EXCERPT TO READ
#####

On 2013-04-11, Ulf Samuelsson <ulf@invalid.com> wrote:
> On 2013-04-06 17:10, Grant Edwards wrote:
>> On 2013-04-05, Ulf Samuelsson <ulf_samuelsson@invalid.telia.com> wrote:
>>
>>> I added a feature to U-boot allowing me to reset the chip into SAM-BA
>>> boot, without fiddling around with Jumpers. Quite nice - Hate
>>> Jumpers!
>>
>> I tried to figure out how to do that (I wanted to do it from the
>> bootstrap in the case where U-Boot was missing).  I asked our FAE if
>> there was a way for code in bootstrap or U-Boot to re-start the
>> ROMBoot code, but I never got any response from him (we're not a very
>> big customer).
>>
>
> It only works on newer chips like the SAM9x5, SAM9N12 and SAMA5D3x.
> There is a battery backed up register, which defines the boot order.
> If you modify the bootorder to only enter SAM-BA boot, and then
> reset, it will work.

Ah, I see.  Thanks for the response.  I was hoping it was as simple as
jumping to the correct address (assuming that the boot ROM exists in
the normal address space visible to the bootstrap).

-- 
Grant Edwards               grant.b.edwards        Yow! Are we wet yet?
                                  at               
                              gmail.com            

On 2013-04-06 17:10, Grant Edwards wrote:
> On 2013-04-05, Ulf Samuelsson <ulf_samuelsson@invalid.telia.com> wrote:
>
>> I added a feature to U-boot allowing me to reset the chip
>> into SAM-BA boot, without fiddling around with Jumpers.
>> Quite nice - Hate Jumpers!
>
> I tried to figure out how to do that (I wanted to do it from the
> bootstrap in the case where U-Boot was missing).  I asked our FAE if
> there was a way for code in bootstrap or U-Boot to re-start the
> ROMBoot code, but I never got any response from him (we're not a very
> big customer).
>

It only works on newer chips like the SAM9x5, SAM9N12 and SAMA5D3x.
There is a battery backed up register, which defines the boot order.
If you modify the bootorder to only enter SAM-BA boot, and then
reset, it will work.

BR
Ulf Samuelsson

On 2013-04-05, Ulf Samuelsson <ulf_samuelsson@invalid.telia.com> wrote:

> I added a feature to U-boot allowing me to reset the chip
> into SAM-BA boot, without fiddling around with Jumpers.
> Quite nice - Hate Jumpers!

I tried to figure out how to do that (I wanted to do it from the
bootstrap in the case where U-Boot was missing).  I asked our FAE if
there was a way for code in bootstrap or U-Boot to re-start the
ROMBoot code, but I never got any response from him (we're not a very
big customer).

-- 
Grant

Grant Edwards skrev 2013-03-21 20:23:
> On 2013-03-21, Ivan Shmakov <oneingray@gmail.com> wrote:
>>>>>>> Grant Edwards <invalid@invalid.invalid> writes:
>>>>>>> On 2013-03-21, piyushpandey <82952@embeddedrelated> wrote:
>>
>>>> But what about the primary bootloader, I mean who loads it as it is
>>>> the first program on the bare metal which is encontered.
>>
>>> In many processors the primary bootloader is in masked ROM built-in
>>> to the processor.

#####

INSTRUCTIONS
• a. Copy out the portion of the SAM-BA boot thread that starts at "Grant Edwards skrev" and ends at "to the processor.".
• b. Answer these questions using the SAM-BA boot thread:
(i) On which chips does the method for resetting into SAM-BA boot work?
(ii) Whom did Grant Edwards ask whether code in bootstrap or U-Boot could re-start the ROMBoot code?
(iii) In many processors, where is the primary bootloader located?

#####

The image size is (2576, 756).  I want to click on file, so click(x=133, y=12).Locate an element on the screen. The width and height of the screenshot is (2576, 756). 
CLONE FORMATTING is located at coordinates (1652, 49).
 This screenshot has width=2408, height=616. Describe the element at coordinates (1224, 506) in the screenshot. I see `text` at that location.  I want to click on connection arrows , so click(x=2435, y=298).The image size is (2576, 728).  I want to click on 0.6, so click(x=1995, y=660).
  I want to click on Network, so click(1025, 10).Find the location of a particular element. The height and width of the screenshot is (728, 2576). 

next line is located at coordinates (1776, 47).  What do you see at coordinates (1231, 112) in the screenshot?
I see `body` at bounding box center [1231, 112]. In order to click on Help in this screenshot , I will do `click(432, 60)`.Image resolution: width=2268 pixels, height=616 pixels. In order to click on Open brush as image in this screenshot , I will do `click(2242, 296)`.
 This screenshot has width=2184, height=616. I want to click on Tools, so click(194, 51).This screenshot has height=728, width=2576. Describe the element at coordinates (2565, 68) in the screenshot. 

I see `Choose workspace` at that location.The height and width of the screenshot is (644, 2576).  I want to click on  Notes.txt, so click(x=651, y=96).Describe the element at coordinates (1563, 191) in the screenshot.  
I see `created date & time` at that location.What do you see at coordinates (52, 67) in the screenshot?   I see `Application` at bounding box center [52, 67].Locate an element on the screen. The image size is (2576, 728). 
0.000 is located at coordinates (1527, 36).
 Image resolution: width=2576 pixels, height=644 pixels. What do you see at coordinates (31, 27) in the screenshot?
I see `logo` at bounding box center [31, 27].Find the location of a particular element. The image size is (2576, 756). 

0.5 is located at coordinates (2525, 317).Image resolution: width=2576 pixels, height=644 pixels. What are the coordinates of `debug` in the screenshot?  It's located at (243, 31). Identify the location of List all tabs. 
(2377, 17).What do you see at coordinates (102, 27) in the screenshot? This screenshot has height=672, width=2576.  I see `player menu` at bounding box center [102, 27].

#####

FULL ANSWERS
• a.
Grant Edwards skrev 2013-03-21 20:23:
> On 2013-03-21, Ivan Shmakov <oneingray@gmail.com> wrote:
>>>>>>> Grant Edwards <invalid@invalid.invalid> writes:
>>>>>>> On 2013-03-21, piyushpandey <82952@embeddedrelated> wrote:
>>
>>>> But what about the primary bootloader, I mean who loads it as it is
>>>> the first program on the bare metal which is encontered.
>>
>>> In many processors the primary bootloader is in masked ROM built-in
>>> to the processor.

• b.
(i) The SAM9x5, SAM9N12 and SAMA5D3x.
(ii) His company's FAE.
(iii) In masked ROM built into the processor.